As the title says, I want to automate the upgrade using the unattended-upgrades function from Ubuntu. I found an issue for that (Issue #21255) but it targets the multirunner version and the shown solution seems not to work for me.
Based on the linked issue my current configuration is the following:
File: /etc/apt/apt.conf.d/10periodic
APT::Periodic::Update-Package-Lists "1";
APT::Periodic::Download-Upgradeable-Packages "1";
APT::Periodic::AutocleanInterval "1";
APT::Periodic::Unattended-Upgrade "1";
File: /etc/apt/apt.conf.d/50unattended-upgrades
// Automatically upgrade packages from these (origin:archive) pairs
Unattended-Upgrade::Allowed-Origins {
"${distro_id}:${distro_codename}-security";
"${distro_id}:${distro_codename}-updates";
// "${distro_id}:${distro_codename}-proposed";
// "${distro_id}:${distro_codename}-backports";
};
Unattended-Upgrade::Origins-Pattern {
"origin=${distro_id},archive=${distro_codename}-security";
"origin=https://packages.gitlab.com/gitlab/gitlab-ce,archive=${distro_codename}";
};
// List of packages to not update (regexp are supported)
Unattended-Upgrade::Package-Blacklist {
// "vim";
// "libc6";
// "libc6-dev";
// "libc6-i686";
};
// This option allows you to control if on a unclean dpkg exit
// unattended-upgrades will automatically run
// dpkg --force-confold --configure -a
// The default is true, to ensure updates keep getting installed
//Unattended-Upgrade::AutoFixInterruptedDpkg "false";
// Split the upgrade into the smallest possible chunks so that
// they can be interrupted with SIGUSR1. This makes the upgrade
// a bit slower but it has the benefit that shutdown while a upgrade
// is running is possible (with a small delay)
//Unattended-Upgrade::MinimalSteps "true";
// Install all unattended-upgrades when the machine is shuting down
// instead of doing it in the background while the machine is running
// This will (obviously) make shutdown slower
//Unattended-Upgrade::InstallOnShutdown "true";
// Send email to this address for problems or packages upgrades
// If empty or unset then no email is sent, make sure that you
// have a working mail setup on your system. A package that provides
// 'mailx' must be installed. E.g. "user@example.com"

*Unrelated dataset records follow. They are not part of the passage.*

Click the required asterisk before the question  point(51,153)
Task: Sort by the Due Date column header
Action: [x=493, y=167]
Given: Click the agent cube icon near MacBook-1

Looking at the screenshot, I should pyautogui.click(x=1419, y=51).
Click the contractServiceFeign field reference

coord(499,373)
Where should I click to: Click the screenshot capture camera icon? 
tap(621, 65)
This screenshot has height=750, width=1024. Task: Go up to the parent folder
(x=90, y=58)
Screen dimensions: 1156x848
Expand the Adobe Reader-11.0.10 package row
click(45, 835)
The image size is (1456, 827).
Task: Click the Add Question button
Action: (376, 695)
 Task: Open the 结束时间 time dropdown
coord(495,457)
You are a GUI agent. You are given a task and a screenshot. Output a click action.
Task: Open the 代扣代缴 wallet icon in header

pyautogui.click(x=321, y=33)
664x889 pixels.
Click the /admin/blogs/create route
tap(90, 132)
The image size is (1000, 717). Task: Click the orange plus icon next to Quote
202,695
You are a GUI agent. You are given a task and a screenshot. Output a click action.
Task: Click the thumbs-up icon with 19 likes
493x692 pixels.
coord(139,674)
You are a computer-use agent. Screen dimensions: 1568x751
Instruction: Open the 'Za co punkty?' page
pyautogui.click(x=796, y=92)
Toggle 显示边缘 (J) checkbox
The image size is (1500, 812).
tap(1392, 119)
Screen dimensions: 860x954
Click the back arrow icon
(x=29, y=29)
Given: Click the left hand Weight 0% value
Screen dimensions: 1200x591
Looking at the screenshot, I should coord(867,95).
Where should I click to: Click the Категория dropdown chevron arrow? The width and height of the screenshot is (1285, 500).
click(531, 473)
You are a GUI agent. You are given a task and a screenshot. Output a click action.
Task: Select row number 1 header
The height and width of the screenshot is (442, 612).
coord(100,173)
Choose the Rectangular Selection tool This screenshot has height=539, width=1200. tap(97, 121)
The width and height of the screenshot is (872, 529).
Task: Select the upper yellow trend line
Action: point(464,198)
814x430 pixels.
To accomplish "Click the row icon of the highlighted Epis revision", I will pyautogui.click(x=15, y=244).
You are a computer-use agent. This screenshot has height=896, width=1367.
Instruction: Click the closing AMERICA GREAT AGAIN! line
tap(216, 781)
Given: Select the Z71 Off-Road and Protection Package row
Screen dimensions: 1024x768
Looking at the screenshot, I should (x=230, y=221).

Unattended-Upgrade::Mail "some_email@provider.com";
// Set this value to "true" to get emails only on errors. Default
// is to always send a mail if Unattended-Upgrade::Mail is set
//Unattended-Upgrade::MailOnlyOnError "true";
// Do automatic removal of new unused dependencies after the upgrade
// (equivalent to apt-get autoremove)
Unattended-Upgrade::Remove-Unused-Dependencies "true";
// Automatically reboot *WITHOUT CONFIRMATION*
// if the file /var/run/reboot-required is found after the upgrade
Unattended-Upgrade::Automatic-Reboot "true";
// If automatic reboot is enabled and needed, reboot at the specific
// time instead of immediately
// Default: "now"
Unattended-Upgrade::Automatic-Reboot-Time "03:00";
// Use apt bandwidth limit feature, this example limits the download
// speed to 70kb/sec
//Acquire::http::Dl-Limit "70";
The Ubuntu packages are upgraded as expected but GitLab not.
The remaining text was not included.